The black line shows retinal nerve fiber layer (RNFL) measures for each quadrant (N = nasal, S = superior, T = temporal, I = inferior). The colors represent normal distribution percentiles where, green = 95-5%, yellow = 5-1%, red = 1-0%.
The significant correlation between the average thickness of RNFL and MoCA scores shows that patients with more thinning RNFLs have a higher degree of cognitive impairment. A positive correlation was noted between the superior and inferior quadrants of RNFL and MoCA scores. The results are similar to a study conducted by Lee et al. which examined 30 patients and 30 controls using SD-OCT and found a decreased peripapillary RNFL thickness, as well as a reduction in macular volume and macular thickness in patients relative to the controls. 13 All quadrants except the nasal one were affected by the thinning of the RNFL.
Superior and inferior quadrants of RNFL consist of magnocellular cells. Perceptual and cognitive dysfunction including impairment in visual attention in schizophrenia is been related to deficits in the early stages of sensory/perceptual processing, particularly within the magnocellular/dorsal visual pathway. A study using fMRI and VEP (visual-evoked potential) showed early visual processing dysfunction in schizophrenia with preferential deficits being found in the magnocellular pathway. 27 Behavioral and electrophysiological studies done in the past show defects both in magnocellular and parvocellular pathways with more defects in magnocellular pathways. 27 Thus we can conclude that superior and inferior quadrant RNFL thinning could be associated with higher-order cognitive deficits.
The study by Lee et al. found an inverse correlation between the duration of illness and RNFL thickness, 13 which our study did not. In our study, we have not included patients of age more than 50 years which could have be a confounding factor while assessing the RNFL thickness. However, the study by Ascaso et al. has found no association between the duration of illness and RNFL thickness necessitating further study to examine this association. 12
This study shows that the RNFL thickness was significantly reduced in patients with schizophrenia. The superior, inferior, and temporal quadrants of RNFL thickness were reduced in patients with schizophrenia. There is a relationship between RNFL thickness and cognitive impairment. The study also throws evidence that superior and inferior quadrant RNFL thinning could cause higher-order cognitive deficits. Currently, only very few studies are available based on OCT in schizophrenia. Among them, most of the studies have found a reduction in the RNFL in these patients except for the study conducted by Chu et al. in 2012 28 and Topcu-Yilmaz et al. in 2019. 29 Our study was limited by the reduction in sample size, due to COVID-19 and the fact that no structured tools were used to diagnose schizophrenia.

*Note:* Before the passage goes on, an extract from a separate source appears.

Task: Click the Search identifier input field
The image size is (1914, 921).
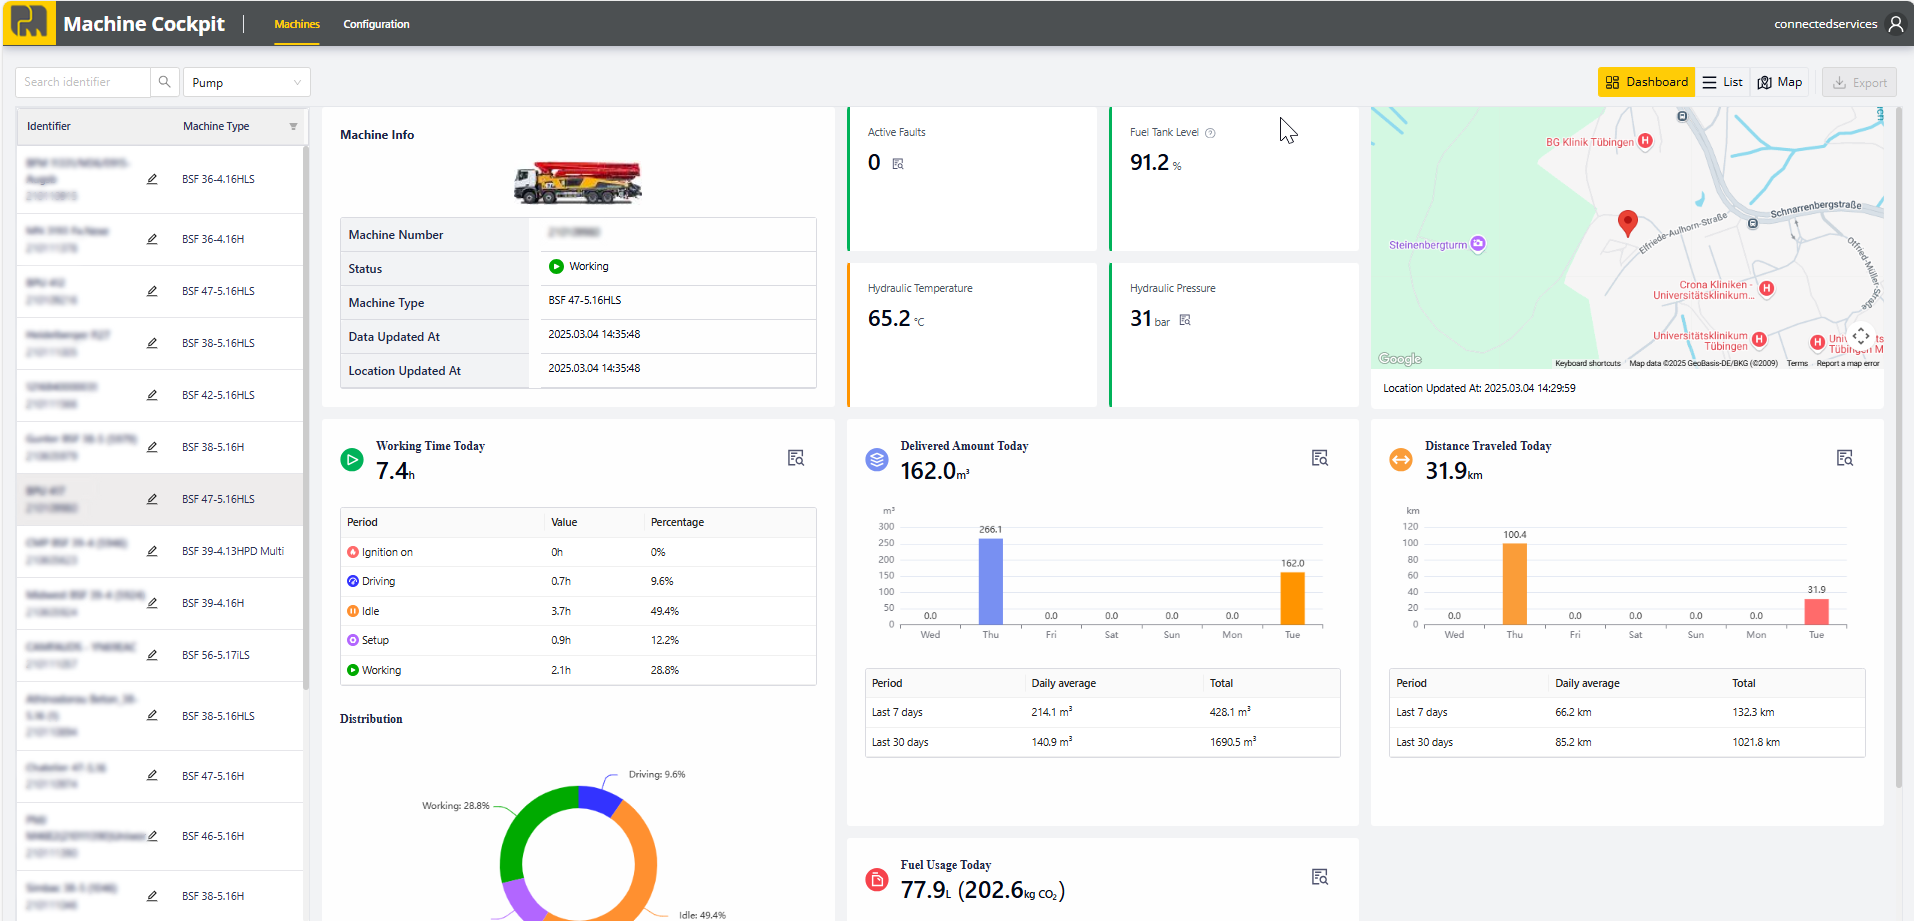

The use of antipsychotics could also influence the RNFL thickness which is another limitation of our study. Therefore larger studies with robust methodologies are needed to confirm the observation that retinal nerve fiber thinning, could be taken as an endophenotype of schizophrenia.
Footnotes
Declaration of Conflicting Interests
The authors declared no potential conflicts of interest with respect to the research, authorship, and/or publication of this article.
Ethical Approval
This study was conducted after approval from Institutional Ethics Committee, Government Medical College, Kozhikode, Ref. No.:GMCKKD/ RP 2020/IEC/520.
Funding
The authors received no financial support for the research, authorship, and/or publication of this article.